For symptom relief, medications that calm overactive nerve signals can help. Anti-seizure drugs originally developed for conditions like trigeminal neuralgia have shown effectiveness in dampening the paresthesias. In some MS patients, even low doses provide immediate symptomatic relief. These medications work by stabilizing the membranes of hyperexcitable nerve fibers, making them less likely to fire in response to minor mechanical stretch.

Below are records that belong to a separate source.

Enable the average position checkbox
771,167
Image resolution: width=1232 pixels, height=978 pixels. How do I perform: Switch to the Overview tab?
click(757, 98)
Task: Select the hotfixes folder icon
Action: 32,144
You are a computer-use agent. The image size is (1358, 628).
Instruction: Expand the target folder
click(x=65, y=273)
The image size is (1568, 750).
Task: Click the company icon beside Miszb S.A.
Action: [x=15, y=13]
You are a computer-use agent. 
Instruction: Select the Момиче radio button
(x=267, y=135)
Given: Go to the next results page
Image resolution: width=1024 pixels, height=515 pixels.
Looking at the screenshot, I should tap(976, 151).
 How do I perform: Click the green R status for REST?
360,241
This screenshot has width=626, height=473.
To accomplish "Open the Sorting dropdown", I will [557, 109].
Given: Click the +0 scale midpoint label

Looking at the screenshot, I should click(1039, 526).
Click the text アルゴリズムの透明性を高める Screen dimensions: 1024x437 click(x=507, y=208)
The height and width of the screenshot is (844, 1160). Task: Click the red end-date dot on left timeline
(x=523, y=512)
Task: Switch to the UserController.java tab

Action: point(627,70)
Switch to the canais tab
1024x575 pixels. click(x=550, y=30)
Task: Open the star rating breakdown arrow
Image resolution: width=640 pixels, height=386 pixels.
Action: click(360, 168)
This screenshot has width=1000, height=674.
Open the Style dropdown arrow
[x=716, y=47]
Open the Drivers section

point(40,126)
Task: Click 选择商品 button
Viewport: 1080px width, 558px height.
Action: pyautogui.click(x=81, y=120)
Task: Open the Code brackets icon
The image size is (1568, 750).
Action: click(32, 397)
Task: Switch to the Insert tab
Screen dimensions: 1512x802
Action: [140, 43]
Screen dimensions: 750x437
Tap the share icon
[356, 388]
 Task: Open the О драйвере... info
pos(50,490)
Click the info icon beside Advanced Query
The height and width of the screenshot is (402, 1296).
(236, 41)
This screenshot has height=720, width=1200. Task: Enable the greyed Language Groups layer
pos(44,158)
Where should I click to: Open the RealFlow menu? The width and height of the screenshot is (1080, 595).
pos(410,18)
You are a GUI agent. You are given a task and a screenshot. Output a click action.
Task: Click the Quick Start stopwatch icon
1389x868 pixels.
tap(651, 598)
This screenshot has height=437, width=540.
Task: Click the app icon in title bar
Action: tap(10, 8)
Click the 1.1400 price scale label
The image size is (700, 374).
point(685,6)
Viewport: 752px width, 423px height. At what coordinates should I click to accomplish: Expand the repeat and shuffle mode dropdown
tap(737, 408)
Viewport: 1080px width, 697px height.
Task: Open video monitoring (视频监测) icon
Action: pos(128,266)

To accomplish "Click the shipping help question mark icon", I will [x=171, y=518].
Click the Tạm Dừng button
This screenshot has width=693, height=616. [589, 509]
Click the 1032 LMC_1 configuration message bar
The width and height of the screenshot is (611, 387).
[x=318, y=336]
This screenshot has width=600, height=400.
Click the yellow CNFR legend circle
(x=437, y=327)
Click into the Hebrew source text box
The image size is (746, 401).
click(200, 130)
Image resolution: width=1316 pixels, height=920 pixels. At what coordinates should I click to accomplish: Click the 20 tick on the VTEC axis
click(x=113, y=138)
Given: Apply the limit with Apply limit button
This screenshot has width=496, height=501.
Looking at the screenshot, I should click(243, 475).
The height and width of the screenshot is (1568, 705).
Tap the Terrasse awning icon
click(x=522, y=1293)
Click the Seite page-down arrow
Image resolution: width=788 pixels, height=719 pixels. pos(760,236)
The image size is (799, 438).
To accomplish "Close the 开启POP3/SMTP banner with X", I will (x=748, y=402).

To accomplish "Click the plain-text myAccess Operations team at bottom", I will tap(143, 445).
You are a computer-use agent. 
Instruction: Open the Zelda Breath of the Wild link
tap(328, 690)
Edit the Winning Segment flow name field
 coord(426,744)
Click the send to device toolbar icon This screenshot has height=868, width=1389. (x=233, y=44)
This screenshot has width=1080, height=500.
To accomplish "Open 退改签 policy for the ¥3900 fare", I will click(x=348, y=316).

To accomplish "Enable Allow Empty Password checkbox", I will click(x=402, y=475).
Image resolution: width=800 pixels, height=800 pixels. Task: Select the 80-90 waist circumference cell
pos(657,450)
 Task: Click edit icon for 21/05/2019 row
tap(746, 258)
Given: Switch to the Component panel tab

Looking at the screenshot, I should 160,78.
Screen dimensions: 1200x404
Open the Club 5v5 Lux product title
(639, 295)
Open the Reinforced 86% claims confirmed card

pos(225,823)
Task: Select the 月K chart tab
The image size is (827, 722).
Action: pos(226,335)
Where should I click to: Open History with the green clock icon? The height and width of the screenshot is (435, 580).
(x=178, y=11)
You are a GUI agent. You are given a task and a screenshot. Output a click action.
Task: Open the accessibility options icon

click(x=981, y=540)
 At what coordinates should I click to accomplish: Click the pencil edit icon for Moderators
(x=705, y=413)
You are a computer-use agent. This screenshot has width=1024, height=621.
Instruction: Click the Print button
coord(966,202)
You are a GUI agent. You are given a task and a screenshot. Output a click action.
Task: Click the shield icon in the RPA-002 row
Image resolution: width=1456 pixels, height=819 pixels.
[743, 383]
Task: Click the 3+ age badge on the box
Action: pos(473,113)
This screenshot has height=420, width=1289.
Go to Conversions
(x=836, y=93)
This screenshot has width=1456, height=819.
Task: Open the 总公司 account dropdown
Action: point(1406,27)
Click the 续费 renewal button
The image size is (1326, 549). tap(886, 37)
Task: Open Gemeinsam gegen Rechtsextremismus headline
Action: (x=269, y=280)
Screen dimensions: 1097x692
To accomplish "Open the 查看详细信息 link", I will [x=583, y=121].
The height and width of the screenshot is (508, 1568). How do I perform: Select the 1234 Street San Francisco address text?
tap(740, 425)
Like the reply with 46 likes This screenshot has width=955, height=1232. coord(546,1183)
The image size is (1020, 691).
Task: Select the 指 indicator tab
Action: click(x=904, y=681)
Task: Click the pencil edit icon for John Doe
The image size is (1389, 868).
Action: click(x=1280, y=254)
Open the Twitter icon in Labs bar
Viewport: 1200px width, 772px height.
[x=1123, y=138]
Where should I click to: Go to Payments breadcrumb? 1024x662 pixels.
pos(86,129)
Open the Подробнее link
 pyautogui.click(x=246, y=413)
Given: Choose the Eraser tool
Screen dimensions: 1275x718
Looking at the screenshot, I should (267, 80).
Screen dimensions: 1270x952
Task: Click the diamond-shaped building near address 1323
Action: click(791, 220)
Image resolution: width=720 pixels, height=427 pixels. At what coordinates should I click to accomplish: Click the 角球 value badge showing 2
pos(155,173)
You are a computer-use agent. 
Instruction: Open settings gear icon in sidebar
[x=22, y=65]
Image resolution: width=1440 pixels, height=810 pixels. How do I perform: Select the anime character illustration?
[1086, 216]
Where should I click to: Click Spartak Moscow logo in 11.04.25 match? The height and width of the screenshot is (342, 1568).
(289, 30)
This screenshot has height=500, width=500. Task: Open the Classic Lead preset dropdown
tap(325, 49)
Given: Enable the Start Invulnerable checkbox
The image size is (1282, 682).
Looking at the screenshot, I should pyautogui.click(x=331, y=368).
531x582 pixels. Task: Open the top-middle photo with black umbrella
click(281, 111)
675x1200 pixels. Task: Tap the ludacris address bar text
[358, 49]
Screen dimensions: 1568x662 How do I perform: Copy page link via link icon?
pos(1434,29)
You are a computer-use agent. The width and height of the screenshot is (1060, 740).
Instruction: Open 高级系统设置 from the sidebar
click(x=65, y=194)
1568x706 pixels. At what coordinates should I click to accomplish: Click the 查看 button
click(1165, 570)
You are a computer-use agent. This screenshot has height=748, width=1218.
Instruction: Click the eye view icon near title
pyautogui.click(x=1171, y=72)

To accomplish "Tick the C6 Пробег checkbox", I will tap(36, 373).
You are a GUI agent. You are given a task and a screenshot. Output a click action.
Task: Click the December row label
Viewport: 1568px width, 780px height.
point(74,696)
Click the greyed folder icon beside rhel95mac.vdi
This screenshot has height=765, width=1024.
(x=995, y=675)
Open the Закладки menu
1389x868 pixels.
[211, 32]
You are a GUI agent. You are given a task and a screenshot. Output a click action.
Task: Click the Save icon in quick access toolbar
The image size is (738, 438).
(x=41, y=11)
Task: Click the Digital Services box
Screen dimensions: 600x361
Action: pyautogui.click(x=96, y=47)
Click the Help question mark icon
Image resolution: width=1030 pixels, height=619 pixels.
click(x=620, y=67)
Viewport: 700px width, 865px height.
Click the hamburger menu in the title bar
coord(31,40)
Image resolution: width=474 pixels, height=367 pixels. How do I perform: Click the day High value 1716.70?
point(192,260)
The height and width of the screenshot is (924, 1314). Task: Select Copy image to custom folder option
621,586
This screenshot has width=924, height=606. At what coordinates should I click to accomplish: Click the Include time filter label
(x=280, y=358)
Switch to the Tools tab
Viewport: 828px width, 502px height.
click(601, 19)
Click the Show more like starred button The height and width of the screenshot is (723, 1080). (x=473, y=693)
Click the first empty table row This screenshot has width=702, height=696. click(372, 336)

Practical adjustments also make a difference. Avoiding rapid or extreme neck flexion, being mindful of posture, and limiting triggers like overheating or excessive fatigue can reduce how often the sensation occurs. Some people find that a soft cervical collar helps during flare-ups by gently restricting the range of neck motion, though this is a short-term strategy rather than a long-term solution.
Is It Dangerous?
Lhermitte’s sign itself is not harmful. It’s a symptom, not a disease process. The electrical sensation, while startling and sometimes painful, doesn’t mean your spinal cord is being further damaged at that moment. It’s essentially a signal that already-damaged nerves are misfiring. Many people experience it intermittently for weeks or months, then it fades as the underlying inflammation subsides or myelin partially repairs.
That said, what matters is the cause behind it. The sign is your body flagging that something is affecting the cervical spinal cord, and some of those causes need prompt attention. The sensation itself is manageable, but understanding why it’s happening is the important part.